Até agora, aproximadamente 27 mil gestantes foram vacinadas no Estado, sendo pouco mais de 5 mil doses aplicadas apenas neste mês de janeiro. A estimativa da Secretaria Estadual da Saúde (SES) é vacinar cerca de 120 mil gestantes por ano, com uma meta de alcançar 80% de cobertura desse público.

Para viabilizar a campanha, o Ministério da Saúde enviou 56 mil doses ao Rio Grande do Sul, que já foram distribuídas aos municípios e estão disponíveis nas Unidades Básicas de Saúde. O VSR é responsável por cerca de 75% dos casos de bronquiolite e por 40% das pneumonias em crianças menores de dois anos, afetando principalmente bebês nos primeiros meses de vida. Os sintomas mais comuns incluem tosse, chiado no peito e dificuldade respiratória, podendo evoluir para quadros graves.

Embora a circulação do vírus seja mais intensa nos meses frios, ele está presente ao longo de todo o ano. Os bebês mais novos são os mais vulneráveis às formas severas da doença, que frequentemente exigem internação hospitalar e suporte respiratório.

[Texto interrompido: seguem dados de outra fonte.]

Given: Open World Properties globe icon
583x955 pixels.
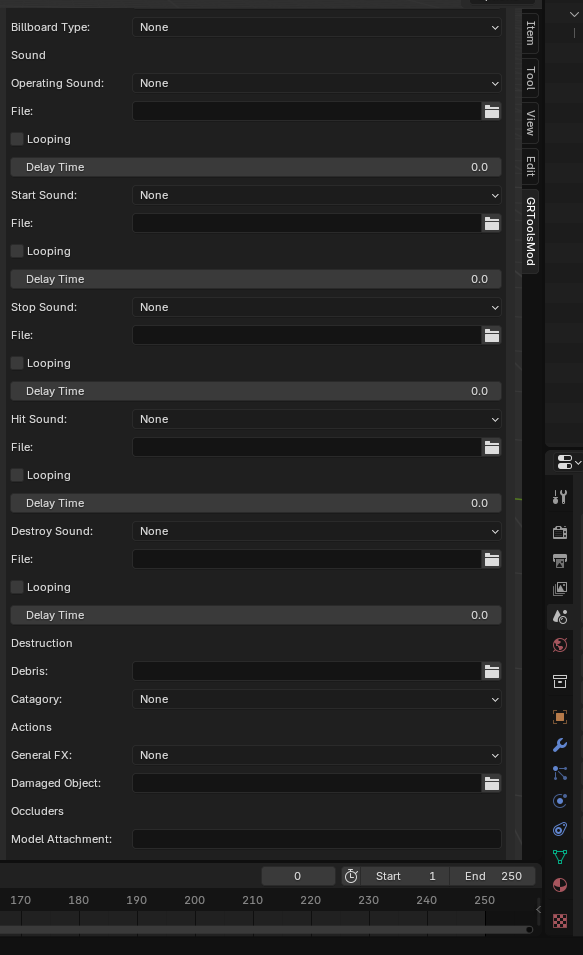Looking at the screenshot, I should [x=560, y=645].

A vacinação durante a gestação garante proteção ao bebê logo após o nascimento, período considerado crítico. Isso ocorre porque os anticorpos produzidos pela mãe são transferidos ao feto ainda na gravidez. Estudos clínicos apontam uma redução de até 81,8% das formas graves da bronquiolite nos primeiros 90 dias de vida e de 69,4% até os seis meses em bebês cujas mães foram vacinadas entre a 24ª e a 36ª semana de gestação.

Como não existe tratamento específico para a bronquiolite, a prevenção é considerada a principal estratégia. O atendimento médico baseia-se em medidas de suporte, como hidratação, lavagem nasal e, em casos mais graves, uso de oxigênio e suporte respiratório. Por isso, a vacina é recomendada para todas as gestantes a partir da 28ª semana, com uma dose indicada a cada gestação, ao longo de todo o ano. A aplicação deve ser registrada na caderneta de vacinação.

O imunizante pode ser administrado junto com outras vacinas recomendadas durante a gravidez, como influenza, covid-19 e dTpa. O impacto do VSR tem sido crescente no Estado. Em 2025, foram registradas 3.616 hospitalizações por síndrome respiratória aguda grave associadas ao vírus, número superior aos anos anteriores, além de 66 óbitos. Em 2026, até o momento, foram contabilizadas apenas duas hospitalizações e nenhuma morte.

Os dados mais recentes mostram que as crianças concentraram a maior parte das internações e dos atendimentos em UTI, enquanto os idosos responderam pela maioria dos óbitos, evidenciando a importância da vacinação como medida preventiva para reduzir complicações e salvar vidas.